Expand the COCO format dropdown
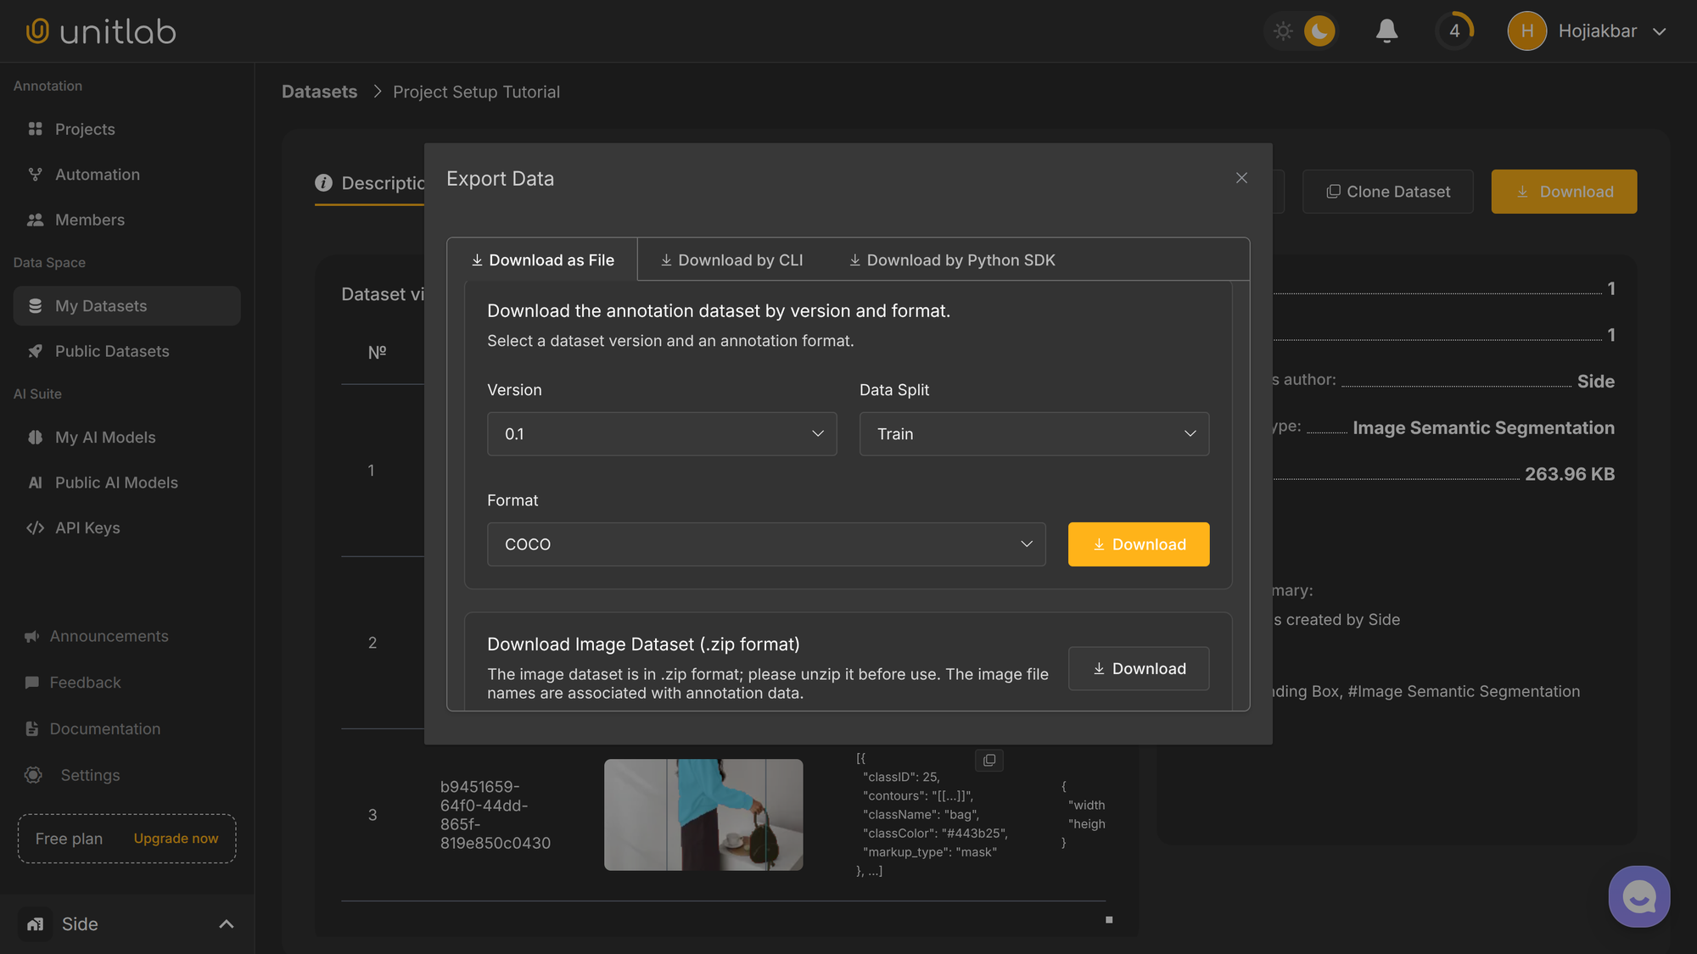This screenshot has height=954, width=1697. coord(765,544)
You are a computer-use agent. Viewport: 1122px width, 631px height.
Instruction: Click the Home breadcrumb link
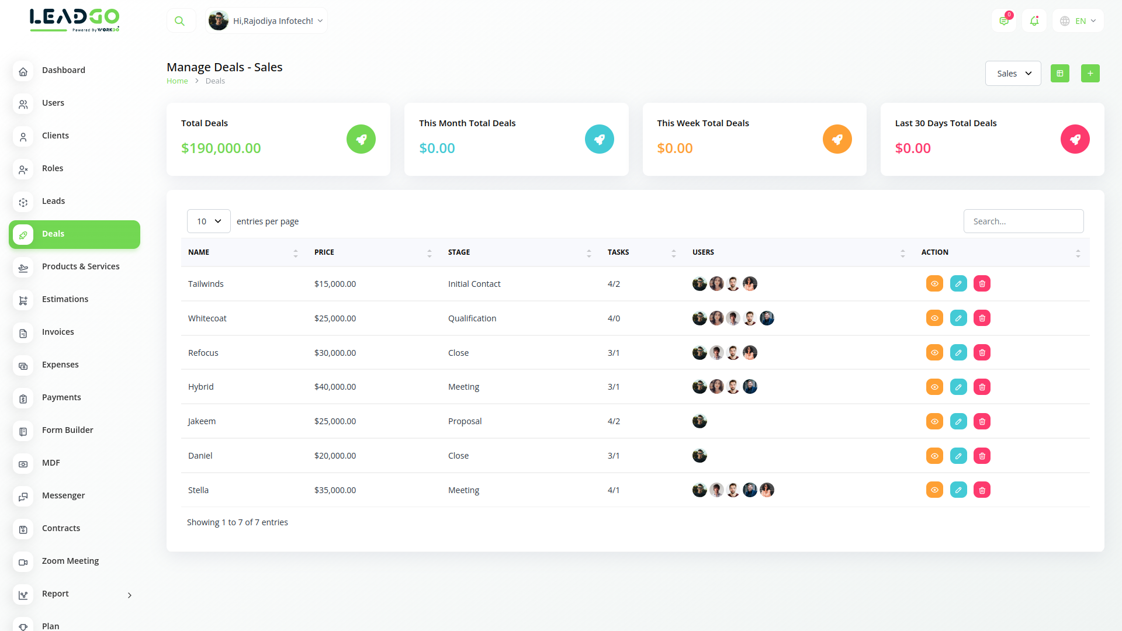click(177, 81)
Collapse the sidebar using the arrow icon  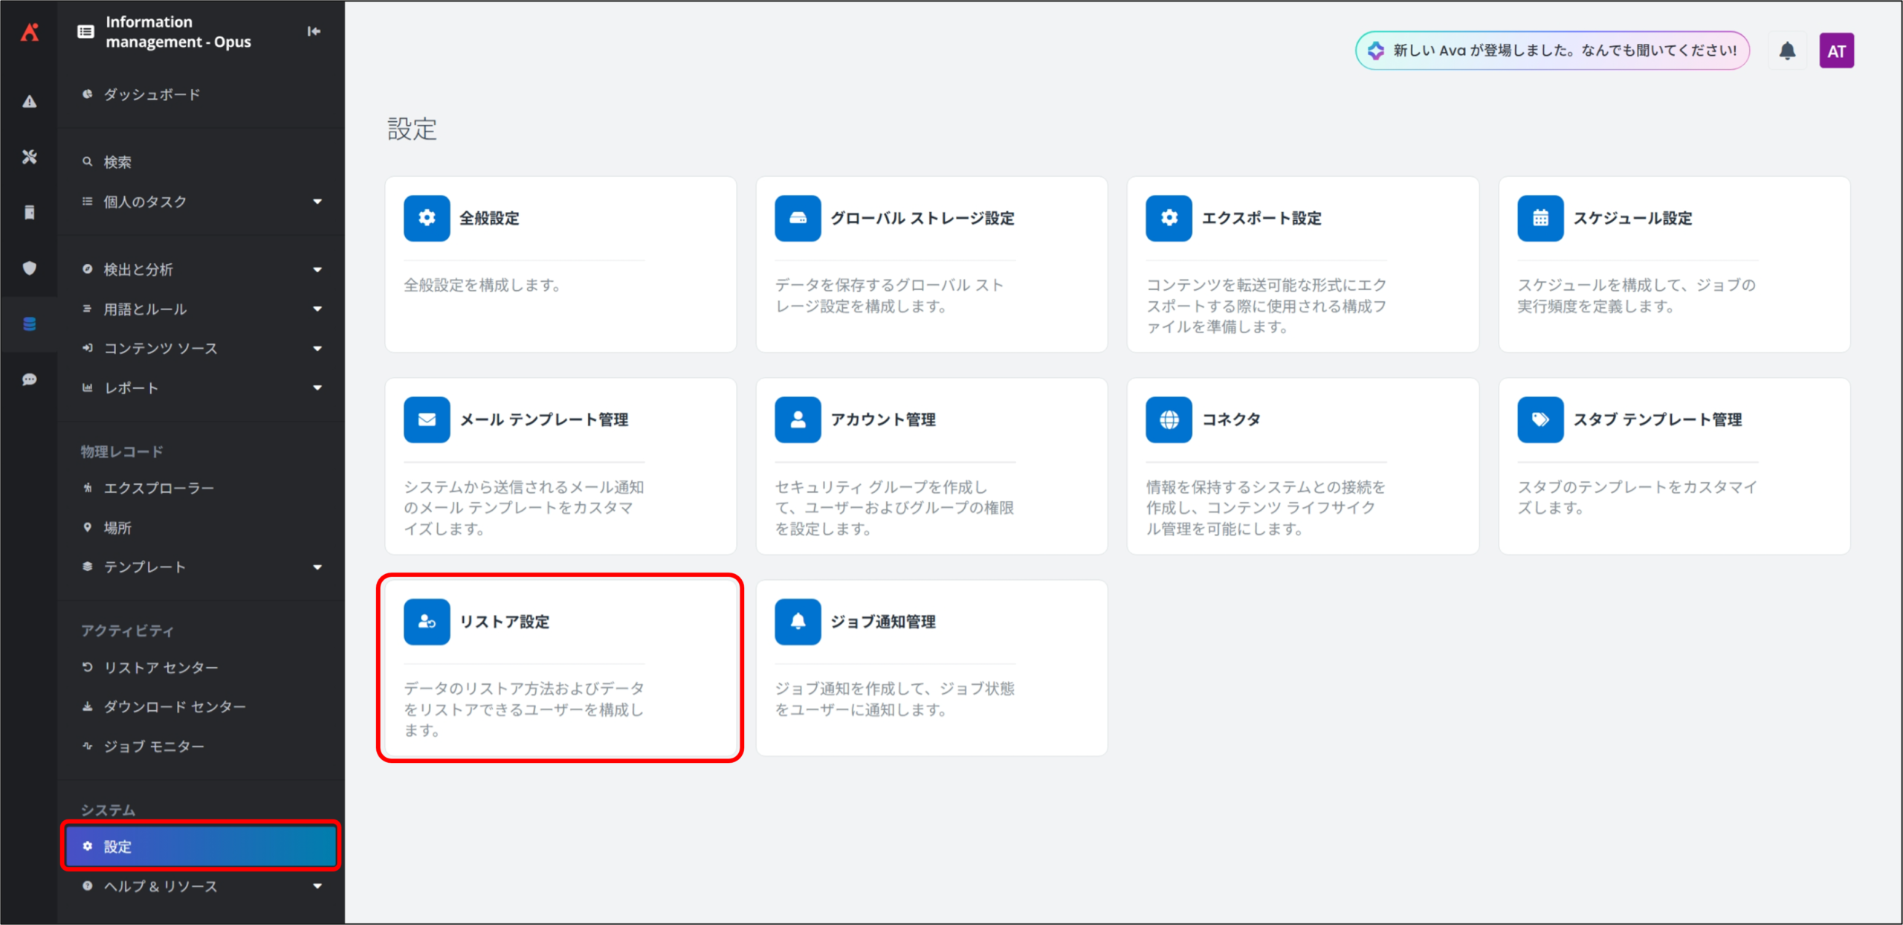pos(314,31)
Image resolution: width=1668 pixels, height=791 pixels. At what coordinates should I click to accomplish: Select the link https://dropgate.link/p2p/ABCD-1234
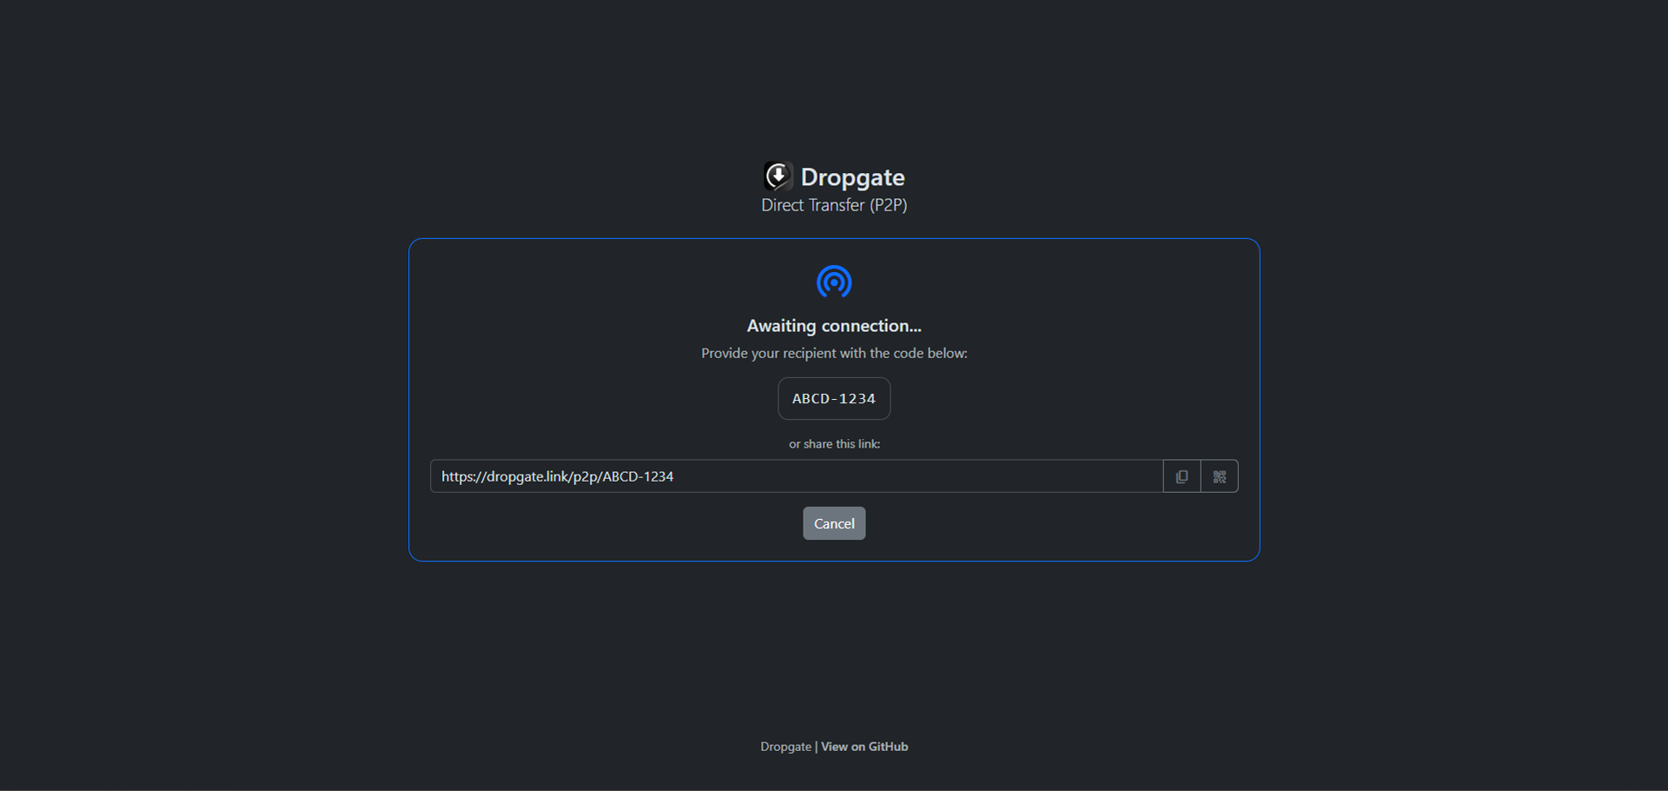[557, 476]
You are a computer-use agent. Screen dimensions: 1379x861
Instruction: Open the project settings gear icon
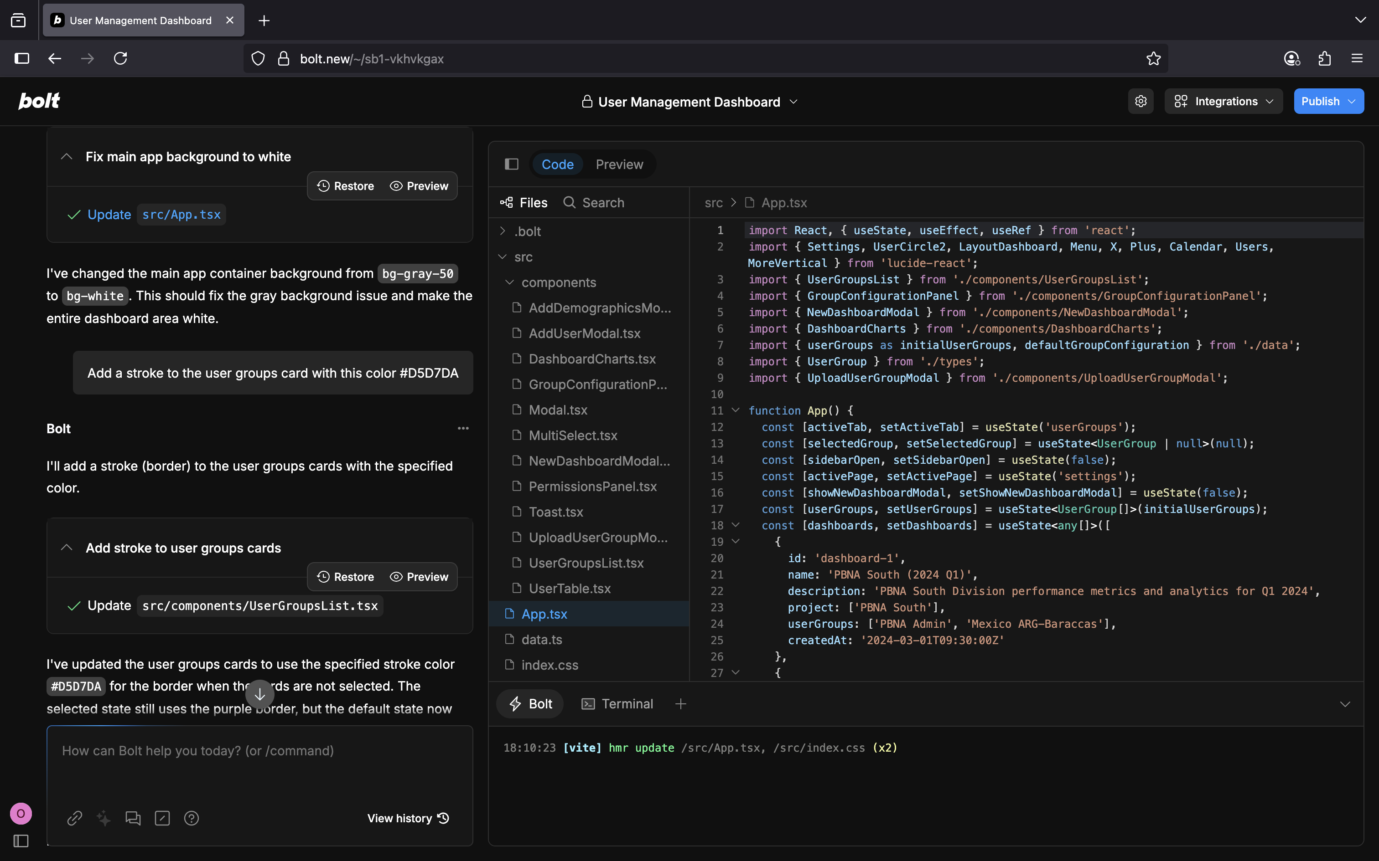coord(1140,101)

========

- _About this exercise_
Pictures stay out of the copy. Reproduce exactly the lines from the one containing "Image resolution: width=1668" through the last line of the records above, both included.

- _Solution to this exercise_
Image resolution: width=1668 pixels, height=791 pixels. At what coordinates should I click to accomplish: Select the link https://dropgate.link/p2p/ABCD-1234
[557, 476]
You are a computer-use agent. Screen dimensions: 1379x861
Instruction: Open the project settings gear icon
coord(1140,101)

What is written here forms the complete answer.